Well, the OSHA lady came around.

The roofer would have been able to appeal at least some of the 15,000 fine. Except for the fact that Ms. OSHA had a recording of the his employee calling her the "C" word. 

Ouch. No appeal soup for you!


----------



## swantucky

Our local OSHA office has been working Saturdays since January. They have figured out that alot of contractors wereing doing the high risk stuff on the weekends to try and skit the fines. Not working out so well for them.


----------



## heavyduty73

A few years ago we were setting up some old scaffold at fast food resturant when two older gentlemen came in and ordered lunch and then came up to us and informed us they were osha inspectors. They asked who we worked for and what our plan was for going all the way up? toe boards full planking and the proper fall protection. yaaa we have all that stuff coming on our next trip :whistling. boy did the boss almost have a heart attack, but we never did get a fine. 

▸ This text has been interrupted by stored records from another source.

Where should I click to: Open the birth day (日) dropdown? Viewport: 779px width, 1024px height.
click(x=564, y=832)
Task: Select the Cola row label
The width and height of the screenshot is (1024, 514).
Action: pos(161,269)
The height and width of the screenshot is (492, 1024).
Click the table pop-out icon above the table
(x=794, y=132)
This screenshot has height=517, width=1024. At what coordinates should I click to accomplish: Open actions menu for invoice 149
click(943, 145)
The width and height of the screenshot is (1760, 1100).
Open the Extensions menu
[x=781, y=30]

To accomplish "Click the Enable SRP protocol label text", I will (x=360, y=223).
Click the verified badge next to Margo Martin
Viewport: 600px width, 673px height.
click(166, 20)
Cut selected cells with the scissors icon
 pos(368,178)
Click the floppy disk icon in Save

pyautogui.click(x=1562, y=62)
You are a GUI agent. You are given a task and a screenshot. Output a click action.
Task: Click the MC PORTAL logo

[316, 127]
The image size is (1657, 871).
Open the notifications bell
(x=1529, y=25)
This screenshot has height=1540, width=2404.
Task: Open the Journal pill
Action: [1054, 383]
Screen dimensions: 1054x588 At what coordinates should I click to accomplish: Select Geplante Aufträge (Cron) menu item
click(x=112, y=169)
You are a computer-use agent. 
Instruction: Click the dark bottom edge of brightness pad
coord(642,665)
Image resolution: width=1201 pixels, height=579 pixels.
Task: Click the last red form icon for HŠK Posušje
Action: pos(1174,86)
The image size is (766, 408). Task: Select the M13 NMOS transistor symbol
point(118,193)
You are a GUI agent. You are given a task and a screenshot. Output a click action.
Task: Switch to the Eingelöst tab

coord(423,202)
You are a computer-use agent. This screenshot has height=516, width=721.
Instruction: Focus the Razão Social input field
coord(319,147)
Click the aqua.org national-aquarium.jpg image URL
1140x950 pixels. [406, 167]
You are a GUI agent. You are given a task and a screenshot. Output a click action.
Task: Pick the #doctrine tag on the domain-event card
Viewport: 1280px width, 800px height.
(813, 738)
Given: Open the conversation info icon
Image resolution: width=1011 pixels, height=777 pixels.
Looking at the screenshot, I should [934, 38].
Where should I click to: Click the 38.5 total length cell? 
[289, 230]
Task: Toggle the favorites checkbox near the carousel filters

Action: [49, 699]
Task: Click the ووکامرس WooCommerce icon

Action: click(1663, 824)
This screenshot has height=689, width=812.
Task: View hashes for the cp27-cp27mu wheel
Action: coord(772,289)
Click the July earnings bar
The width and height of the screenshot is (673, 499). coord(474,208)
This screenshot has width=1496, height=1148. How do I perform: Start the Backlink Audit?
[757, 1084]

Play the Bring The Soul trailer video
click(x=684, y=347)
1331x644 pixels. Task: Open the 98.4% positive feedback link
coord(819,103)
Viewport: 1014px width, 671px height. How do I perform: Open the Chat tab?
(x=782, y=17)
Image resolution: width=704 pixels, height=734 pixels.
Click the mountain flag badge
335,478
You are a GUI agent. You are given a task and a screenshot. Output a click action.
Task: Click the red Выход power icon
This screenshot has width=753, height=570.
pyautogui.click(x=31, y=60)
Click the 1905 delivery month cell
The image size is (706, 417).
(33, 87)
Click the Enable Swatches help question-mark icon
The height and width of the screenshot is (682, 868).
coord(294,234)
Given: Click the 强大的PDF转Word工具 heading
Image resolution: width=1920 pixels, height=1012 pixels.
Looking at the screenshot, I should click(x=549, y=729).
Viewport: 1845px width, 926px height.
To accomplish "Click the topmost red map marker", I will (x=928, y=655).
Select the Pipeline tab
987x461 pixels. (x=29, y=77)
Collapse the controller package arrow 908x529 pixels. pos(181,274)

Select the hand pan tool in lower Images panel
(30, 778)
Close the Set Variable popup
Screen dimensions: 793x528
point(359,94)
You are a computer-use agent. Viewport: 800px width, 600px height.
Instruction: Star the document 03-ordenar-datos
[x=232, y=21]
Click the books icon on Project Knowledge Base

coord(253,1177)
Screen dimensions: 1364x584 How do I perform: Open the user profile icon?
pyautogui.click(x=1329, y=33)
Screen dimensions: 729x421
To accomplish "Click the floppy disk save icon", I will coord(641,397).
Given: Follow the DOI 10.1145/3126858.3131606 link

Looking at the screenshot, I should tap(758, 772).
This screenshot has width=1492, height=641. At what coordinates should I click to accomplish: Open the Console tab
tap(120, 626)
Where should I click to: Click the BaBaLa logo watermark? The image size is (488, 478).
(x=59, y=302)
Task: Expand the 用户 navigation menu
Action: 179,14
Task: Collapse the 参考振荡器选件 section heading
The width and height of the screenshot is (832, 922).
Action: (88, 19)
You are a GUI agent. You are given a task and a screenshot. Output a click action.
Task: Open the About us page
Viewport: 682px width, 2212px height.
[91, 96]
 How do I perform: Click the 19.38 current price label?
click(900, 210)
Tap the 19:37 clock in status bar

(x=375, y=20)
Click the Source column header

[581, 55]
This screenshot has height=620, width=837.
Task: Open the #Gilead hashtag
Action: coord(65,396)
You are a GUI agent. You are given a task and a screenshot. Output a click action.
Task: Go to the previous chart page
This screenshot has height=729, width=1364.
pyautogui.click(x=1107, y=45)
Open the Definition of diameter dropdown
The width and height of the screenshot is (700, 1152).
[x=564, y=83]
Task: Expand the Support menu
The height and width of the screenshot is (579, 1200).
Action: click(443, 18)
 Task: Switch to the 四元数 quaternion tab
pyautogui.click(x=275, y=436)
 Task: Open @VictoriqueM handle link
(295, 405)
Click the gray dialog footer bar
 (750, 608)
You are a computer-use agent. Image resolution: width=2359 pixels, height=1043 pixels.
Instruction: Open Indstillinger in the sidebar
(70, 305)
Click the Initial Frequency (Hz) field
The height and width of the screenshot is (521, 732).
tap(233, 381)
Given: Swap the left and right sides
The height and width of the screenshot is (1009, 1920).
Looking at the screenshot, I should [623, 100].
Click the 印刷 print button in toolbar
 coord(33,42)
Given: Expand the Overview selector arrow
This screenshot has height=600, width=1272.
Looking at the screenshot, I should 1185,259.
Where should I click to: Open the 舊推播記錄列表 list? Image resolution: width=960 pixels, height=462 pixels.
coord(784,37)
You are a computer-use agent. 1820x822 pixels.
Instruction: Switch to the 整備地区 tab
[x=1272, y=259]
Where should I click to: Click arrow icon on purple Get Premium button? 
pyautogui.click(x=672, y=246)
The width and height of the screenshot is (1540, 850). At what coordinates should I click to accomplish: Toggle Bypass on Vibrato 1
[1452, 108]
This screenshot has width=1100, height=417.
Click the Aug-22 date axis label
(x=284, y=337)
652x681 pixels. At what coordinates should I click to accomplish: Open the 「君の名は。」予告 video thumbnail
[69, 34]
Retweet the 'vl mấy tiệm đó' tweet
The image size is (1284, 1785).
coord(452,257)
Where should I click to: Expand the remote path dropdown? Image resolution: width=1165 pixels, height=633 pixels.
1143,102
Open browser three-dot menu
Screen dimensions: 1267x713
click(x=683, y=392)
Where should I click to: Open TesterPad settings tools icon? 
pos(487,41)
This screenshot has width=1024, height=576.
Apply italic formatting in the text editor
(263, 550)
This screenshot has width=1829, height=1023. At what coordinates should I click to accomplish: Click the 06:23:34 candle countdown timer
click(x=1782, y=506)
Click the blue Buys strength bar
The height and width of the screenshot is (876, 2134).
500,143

also about that same time I had gone through the osha ten training and then saw it happen on the job. Your allowed to refuse osha entrance past your trailer for inspection if you want, but they can go get a court order to gain entrance,(but I bet they won't overlook anything if they come back.) But they did not come back the one time I saw this happen.

The ones around here are usally pretty good about showing up and givivg you some time to fix any of the simple things cords, gaurds, ladders and fall protection.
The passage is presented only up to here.